- [Quoted passage]
++++++++
That’s all in season one, by the way. Then you still have five more! You also get some wild guest stars including Chadwick Boseman, Kaitlyn Dever and Margo Martindale.
“Justified” is great for those superficial reasons and for deeper ones. No character on the show is morally clean, even Givens, who has to reckon with why he’s hell-bent on shooting the people he’s tracking down. He’s not a police officer, and the people he’s hunting have already been convicted of felonies, but it’s an interesting approach to tackling brutality and power structures nonetheless.
It’s also great because it actually feels serial. Each episode has a clear theme, a beginning, middle and end, while also advancing the overarching story of the series. That seems simple, but too many modern shows are actually nine- or ten-hour movies chopped into pieces for my liking. Movies and television should be two different things, two different ways to tell a story. “Justified” gets this. It even has a lovely “Previously, on ‘Justified’” segment at the beginning of each episode. I forgot how much I love those things. I can’t wait until the days of binging are over, and we get back to the good old days. (Based on the success of “The Mandolorian” and its release strategy, that’s happening sooner than later.)
I said this in a roundabout way earlier, but I want to put a finer point on it: Walton Goggins, who is the best, plays a devilish, swampy, chameleon of a man and plays him as if his blood was made of thunderbolts. Every scene of his is electric.
“Justified” y’all. Good show.
“The Aeronauts” (2019)
Amazon, rated PG-13, 101 minutes
I almost went a different direction with this pick because, in all honestly, “The Aeronauts” isn’t a great movie; it’s half of a great one.
There’s a “present” storyline following hot air balloon pilot Amelia Rennes (Felicity Jones) and scientist James Glaisher (Eddie Redmayne) as they attempt to make the highest hot air balloon ascent in human history. (At the time, anyway; the movie takes place in 1862.) This is the good stuff. The pair gets on the balloon within five minutes and is in the air for the rest of the movie. Every shot of Rennes and Glaisher looking out of the balloon, not holding on to much, is at once beautiful and terrifying. This movie gave me a ton of anxiety because I thought they were going to topple of of the balloon every few seconds. It’s quite effective, especially once they travel high enough, and the weather begins to turn against them.
++++++++
- [Data]
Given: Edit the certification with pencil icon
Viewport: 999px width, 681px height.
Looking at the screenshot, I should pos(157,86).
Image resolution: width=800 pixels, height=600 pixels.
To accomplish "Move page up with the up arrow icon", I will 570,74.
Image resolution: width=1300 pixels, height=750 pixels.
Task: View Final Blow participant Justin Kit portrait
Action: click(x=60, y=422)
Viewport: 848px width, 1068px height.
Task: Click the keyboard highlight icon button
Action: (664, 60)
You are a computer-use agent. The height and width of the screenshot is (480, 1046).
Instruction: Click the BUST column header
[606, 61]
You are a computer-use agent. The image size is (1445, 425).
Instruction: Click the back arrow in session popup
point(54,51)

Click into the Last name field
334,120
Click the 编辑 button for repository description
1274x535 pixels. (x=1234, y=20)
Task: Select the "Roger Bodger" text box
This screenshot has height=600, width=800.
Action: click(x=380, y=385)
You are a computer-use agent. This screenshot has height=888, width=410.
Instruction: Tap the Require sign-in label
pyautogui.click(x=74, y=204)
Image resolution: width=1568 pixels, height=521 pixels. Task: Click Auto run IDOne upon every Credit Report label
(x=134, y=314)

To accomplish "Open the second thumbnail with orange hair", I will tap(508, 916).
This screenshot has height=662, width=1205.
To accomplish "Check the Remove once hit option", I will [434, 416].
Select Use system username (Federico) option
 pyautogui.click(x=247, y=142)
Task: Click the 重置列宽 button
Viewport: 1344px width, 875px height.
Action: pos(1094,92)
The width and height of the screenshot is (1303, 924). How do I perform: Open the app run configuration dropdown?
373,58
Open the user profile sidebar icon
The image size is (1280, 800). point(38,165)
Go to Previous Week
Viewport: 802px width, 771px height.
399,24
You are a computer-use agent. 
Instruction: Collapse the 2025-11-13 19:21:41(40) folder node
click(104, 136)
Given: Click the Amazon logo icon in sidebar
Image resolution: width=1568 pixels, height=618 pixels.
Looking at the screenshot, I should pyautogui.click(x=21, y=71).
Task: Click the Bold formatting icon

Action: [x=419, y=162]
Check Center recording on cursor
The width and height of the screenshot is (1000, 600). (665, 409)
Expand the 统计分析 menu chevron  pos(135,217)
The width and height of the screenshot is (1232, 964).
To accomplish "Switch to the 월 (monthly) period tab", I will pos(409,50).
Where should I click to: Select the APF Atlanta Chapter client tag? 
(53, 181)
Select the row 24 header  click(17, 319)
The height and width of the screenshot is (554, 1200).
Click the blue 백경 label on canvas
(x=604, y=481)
++++++++
- [Work request]
Can you rewrite the review from the words "It’s also great" through "sooner than later.)", putting "larger" in place of "overarching"?

- [Response]
It’s also great because it actually feels serial. Each episode has a clear theme, a beginning, middle and end, while also advancing the larger story of the series. That seems simple, but too many modern shows are actually nine- or ten-hour movies chopped into pieces for my liking. Movies and television should be two different things, two different ways to tell a story. “Justified” gets this. It even has a lovely “Previously, on ‘Justified’” segment at the beginning of each episode. I forgot how much I love those things. I can’t wait until the days of binging are over, and we get back to the good old days. (Based on the success of “The Mandolorian” and its release strategy, that’s happening sooner than later.)